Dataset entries
□ □ □
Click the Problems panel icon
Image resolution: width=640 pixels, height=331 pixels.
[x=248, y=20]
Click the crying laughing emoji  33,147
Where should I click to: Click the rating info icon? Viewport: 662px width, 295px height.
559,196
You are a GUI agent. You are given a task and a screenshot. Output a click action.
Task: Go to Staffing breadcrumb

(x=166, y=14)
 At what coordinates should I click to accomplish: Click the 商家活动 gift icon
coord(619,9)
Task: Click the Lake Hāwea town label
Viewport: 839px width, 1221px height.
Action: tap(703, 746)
□ □ □
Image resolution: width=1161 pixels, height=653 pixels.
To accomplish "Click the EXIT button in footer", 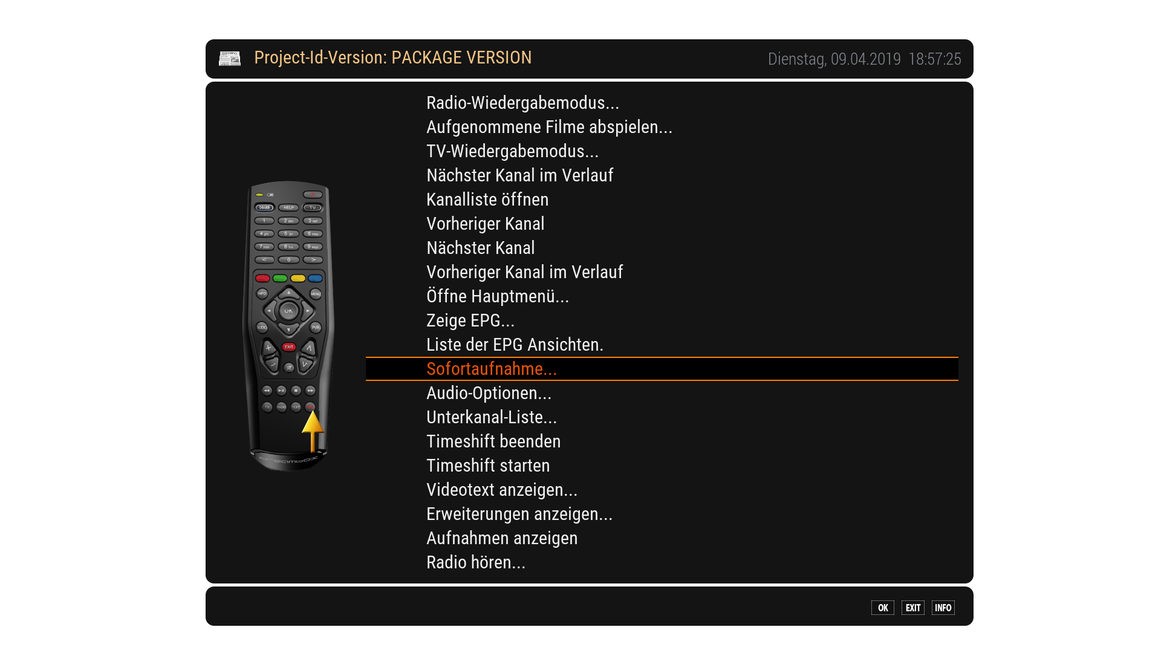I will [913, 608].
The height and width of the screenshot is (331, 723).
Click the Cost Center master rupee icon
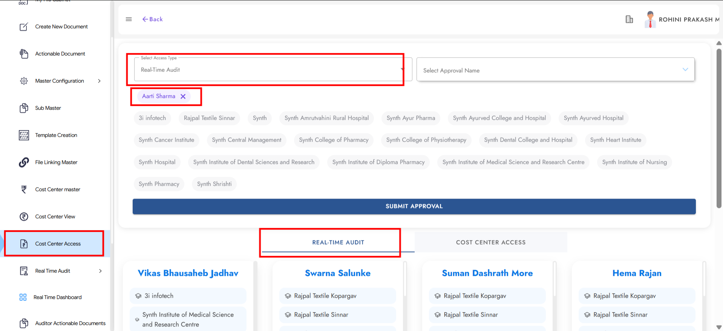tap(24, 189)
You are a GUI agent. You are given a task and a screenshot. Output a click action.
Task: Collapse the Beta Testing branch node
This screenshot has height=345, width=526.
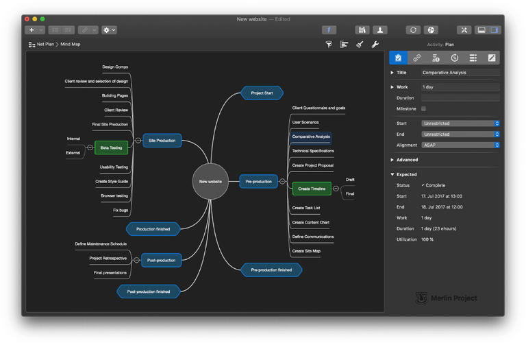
□ □ □
Task item:
Copy out the range of lines above starting at the line with "Task: Collapse the Beta Testing branch node" and ending at the line with "This screenshot has height=345, width=526.", exactly and including both.

Response for this exercise:
Task: Collapse the Beta Testing branch node
This screenshot has height=345, width=526.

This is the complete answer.